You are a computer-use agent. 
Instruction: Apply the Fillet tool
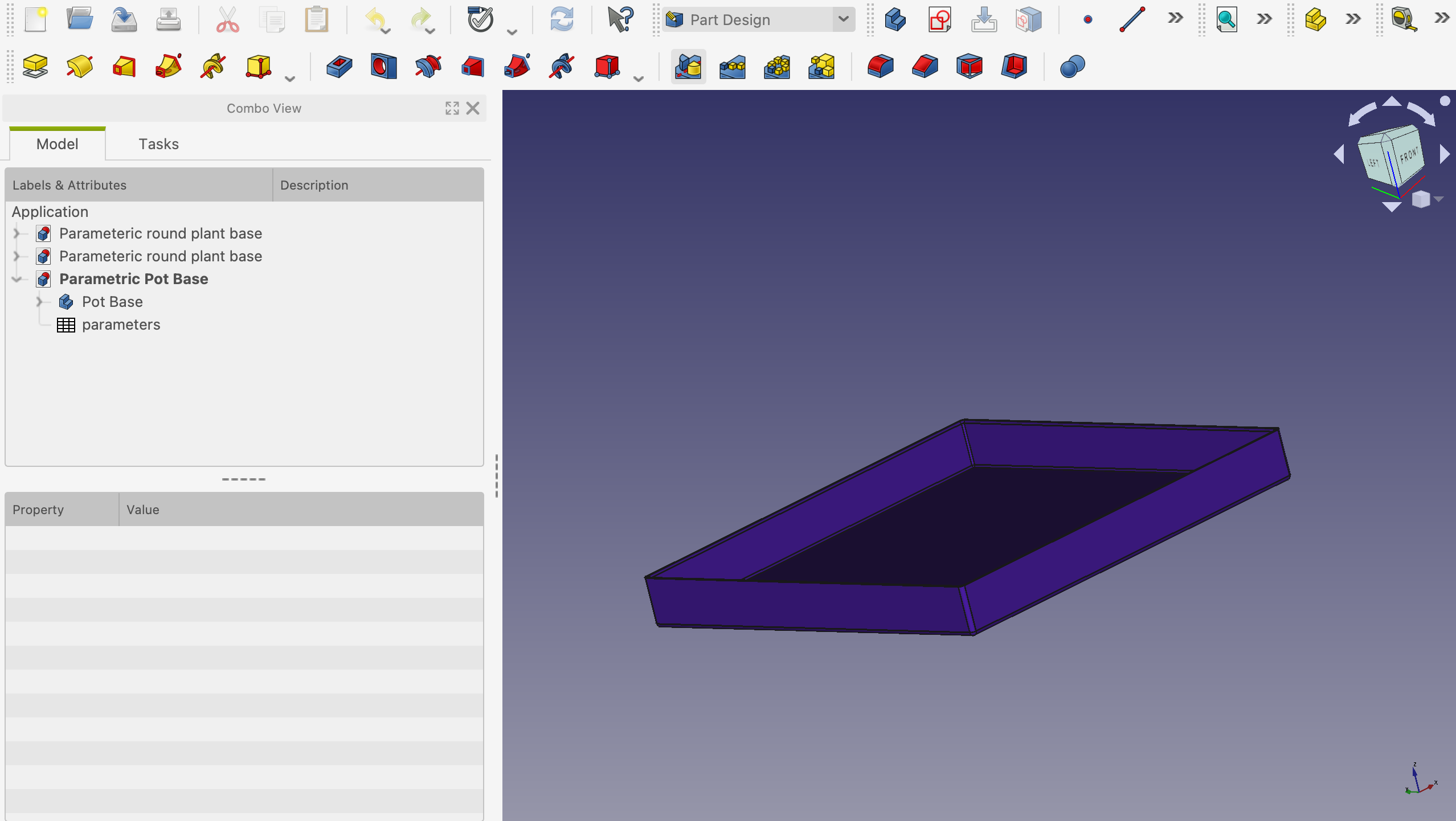[881, 67]
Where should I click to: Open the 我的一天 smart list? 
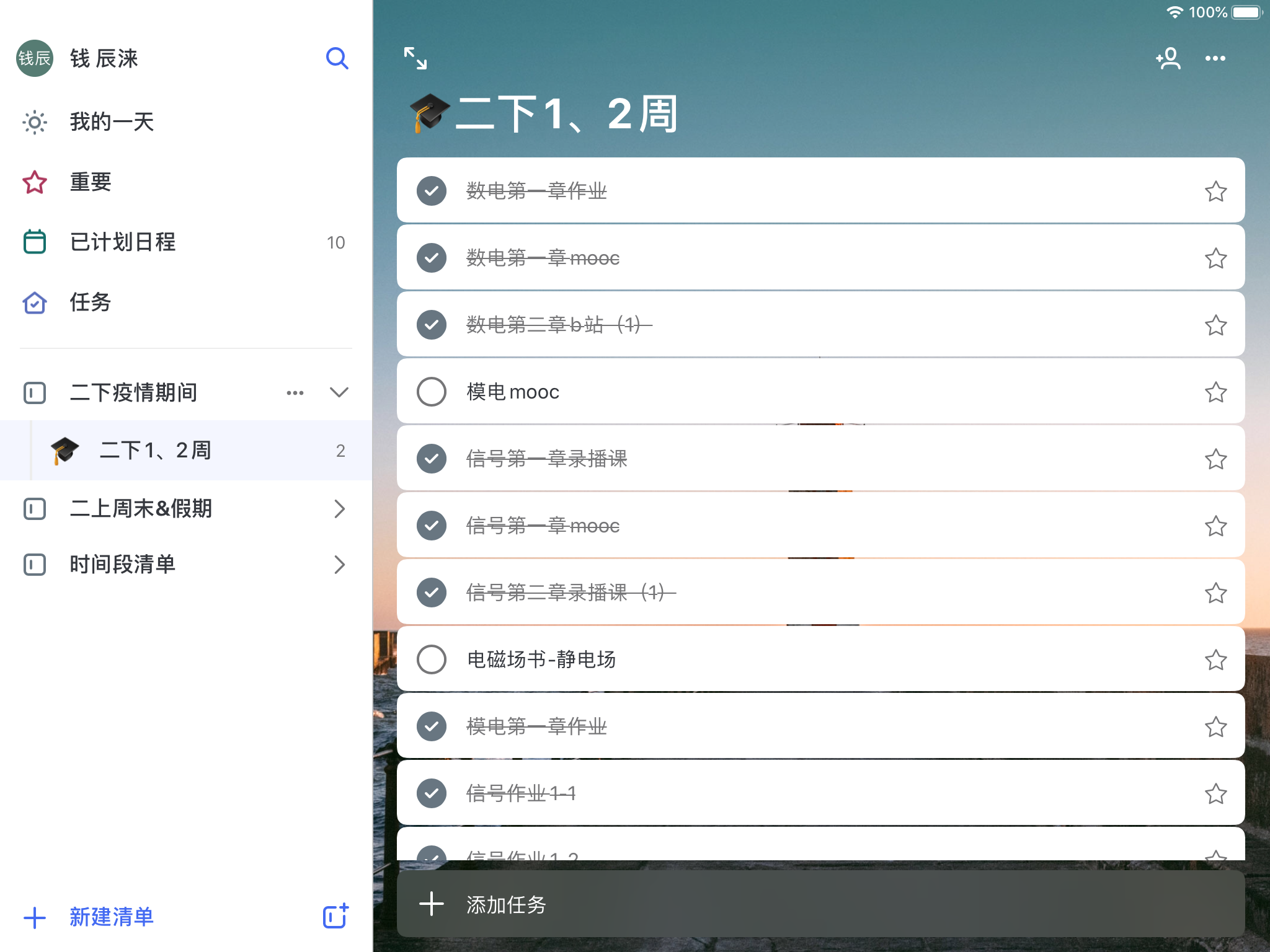coord(112,122)
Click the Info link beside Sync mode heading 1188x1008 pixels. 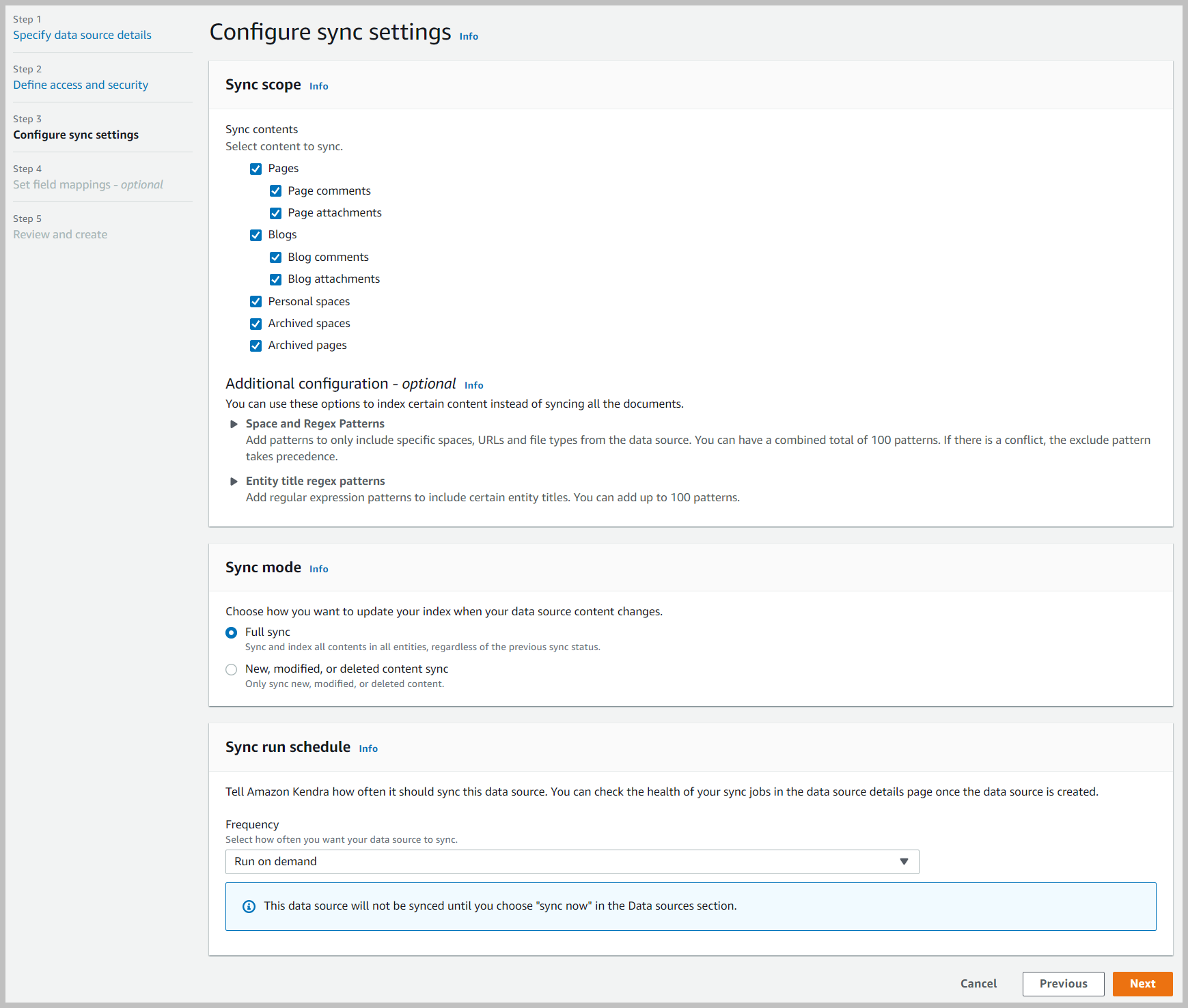pos(318,568)
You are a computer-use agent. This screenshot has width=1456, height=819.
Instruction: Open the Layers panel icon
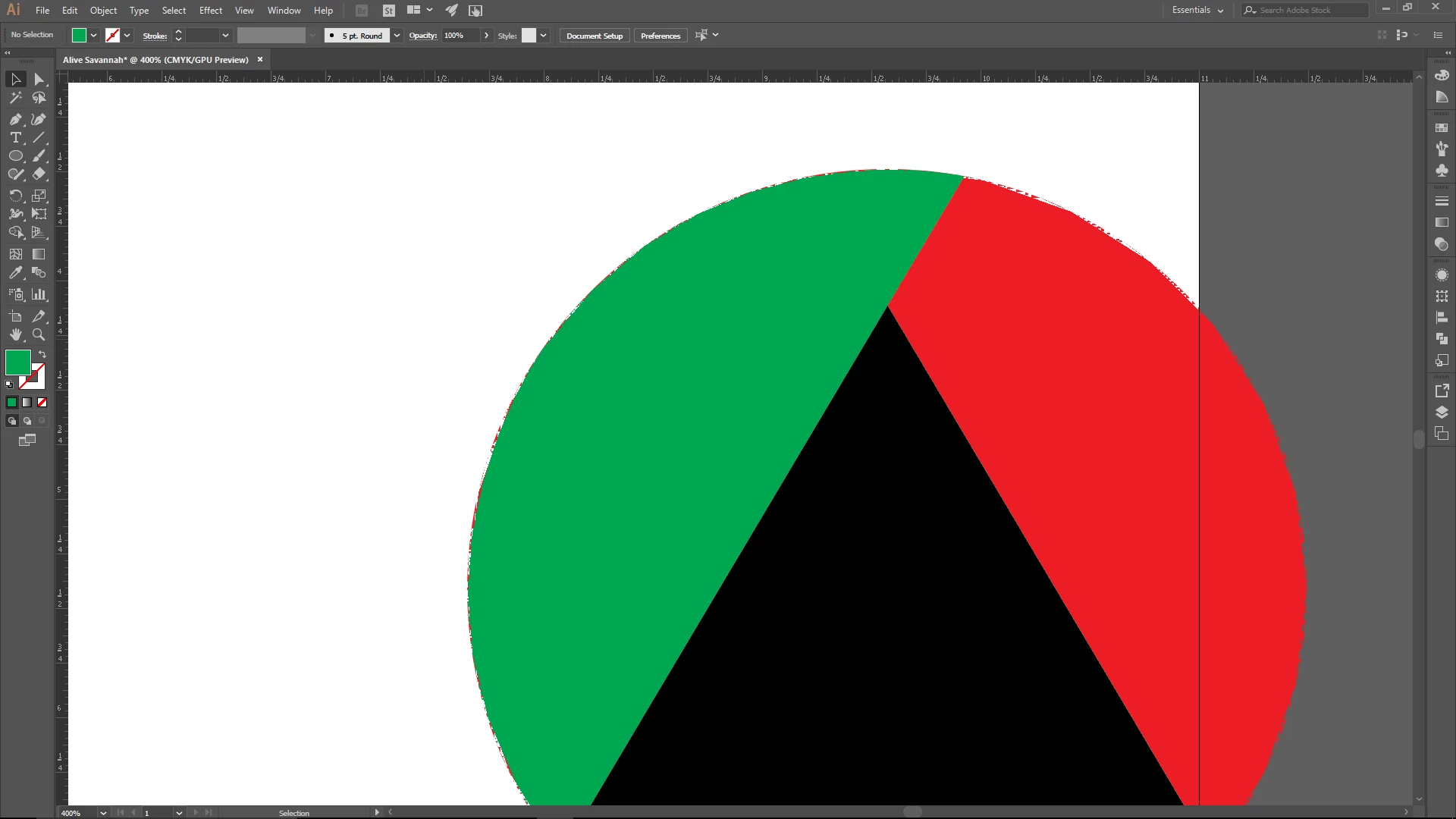coord(1442,413)
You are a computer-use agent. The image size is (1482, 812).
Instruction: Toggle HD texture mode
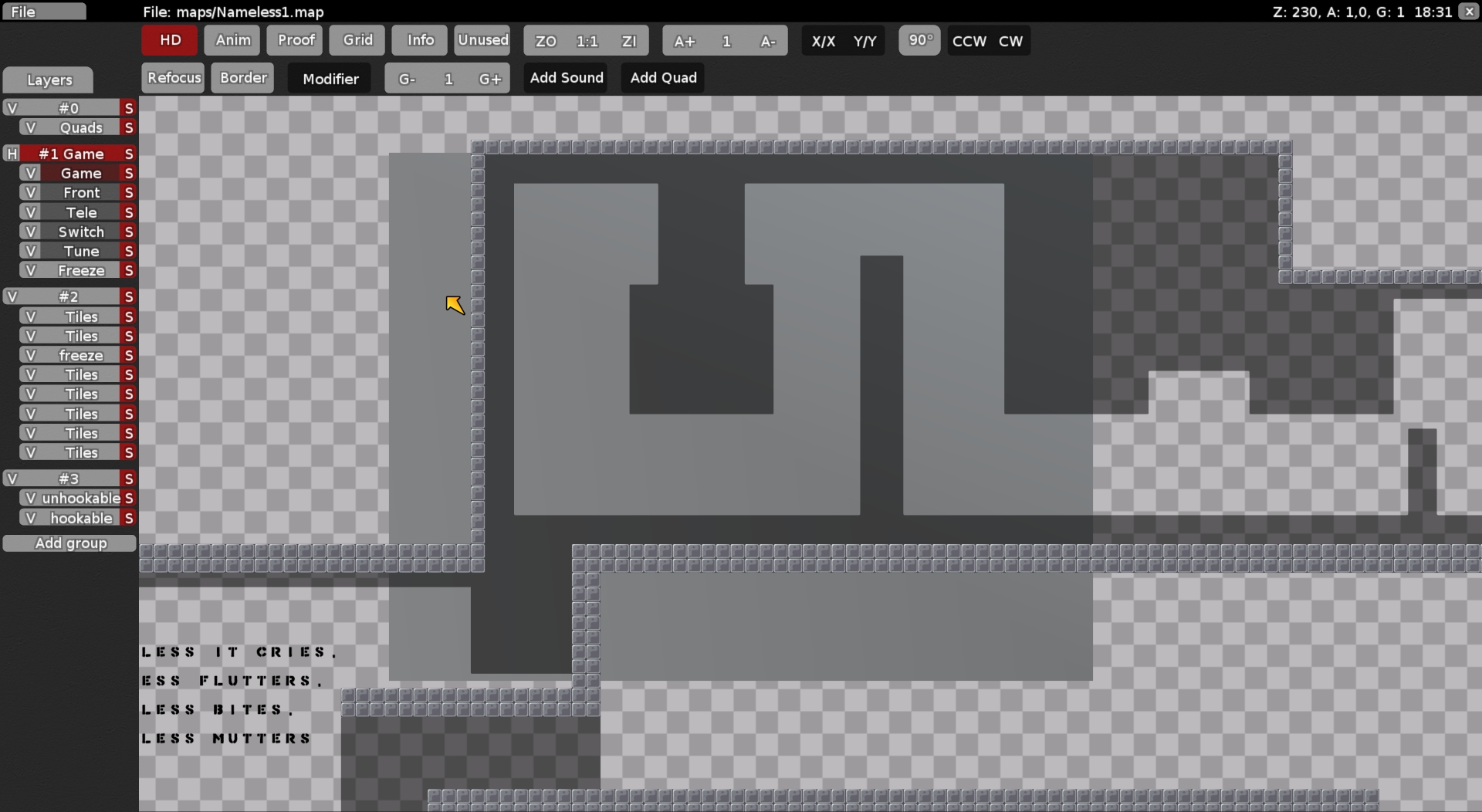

# # # # # # #

### Try it:
Beginning at the line that contains "You are a computer-use agent. The", give the remaining lines of the records again exactly, through the last one. Leave out pictures.

### Output below:
You are a computer-use agent. The image size is (1482, 812).
Instruction: Toggle HD texture mode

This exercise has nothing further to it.